**任务 A:** 把下面列表里的每一行都原样输出，一行也不要改。

**文本块:**
##############################
4. XMLHttpRequest / Fetch + Response.text()

如果是从网络请求获取的 HTML，可直接操作原始文本：

fetch('some-page.html')
    .then(response => response.text())
    .then(html => {
        const urls = html.match(/src=["']([^"']+)["']/gi);
        console.log(urls); // ["src='./raw?q=1&p=2'"]
    });

✅ 100% 原始字符串，无任何修改。

终极方案：自定义轻量级解析器

如果以上方法仍无法满足需求（如需要精准的 AST），可考虑用纯 JS 实现一个极简的 HTML Tokenizer：

function extractRawUrls(html) {
    const urls = [];
    let pos = 0;

    while (pos < html.length) {
        const attrStart = html.indexOf('="', pos);
        if (attrStart === -1) break;

        const attrEnd = html.indexOf('"', attrStart + 2);
        if (attrEnd === -1) break;

        const attrValue = html.slice(attrStart + 2, attrEnd);
        if (['href', 'src', 'data-url'].some(attr => 
            html.slice(pos, attrStart).endsWith(attr)
        )) {
            urls.push(attrValue);
        }

        pos = attrEnd + 1;
    }

    return urls;
}

console.log(extractRawUrls(`<a href="/path?a=1&b=2">`)); // ["/path?a=1&b=2"]

总结对比

方法	是否原生 JS	是否保留原样	适用场景
正则匹配	✅ Yes	✅ Yes	简单快速提取
`<template>`	✅ Yes	⚠️ Partial*	需解析 DOM但不渲染
`Range.createContextualFragment()`	✅ Yes	⚠️ Partial*	动态生成片段
Fetch + Text	✅ Yes	✅ Yes	远程 HTML
Custom Parser	✅ Yes	✅ Yes	完全控制解析逻辑
##############################
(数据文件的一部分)
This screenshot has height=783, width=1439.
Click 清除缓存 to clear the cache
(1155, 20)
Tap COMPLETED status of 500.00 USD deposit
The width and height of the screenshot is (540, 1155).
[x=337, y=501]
##############################
**任务 B:** 上面讲提取原始 URL 的文本末尾有张“总结对比”表，列出表中“方法”一栏里的全部方法。

**任务答案 A:**
This screenshot has height=783, width=1439.
Click 清除缓存 to clear the cache
(1155, 20)
Tap COMPLETED status of 500.00 USD deposit
The width and height of the screenshot is (540, 1155).
[x=337, y=501]

**任务答案 B:**
正则匹配
<template>
Range.createContextualFragment()
Fetch + Text
Custom Parser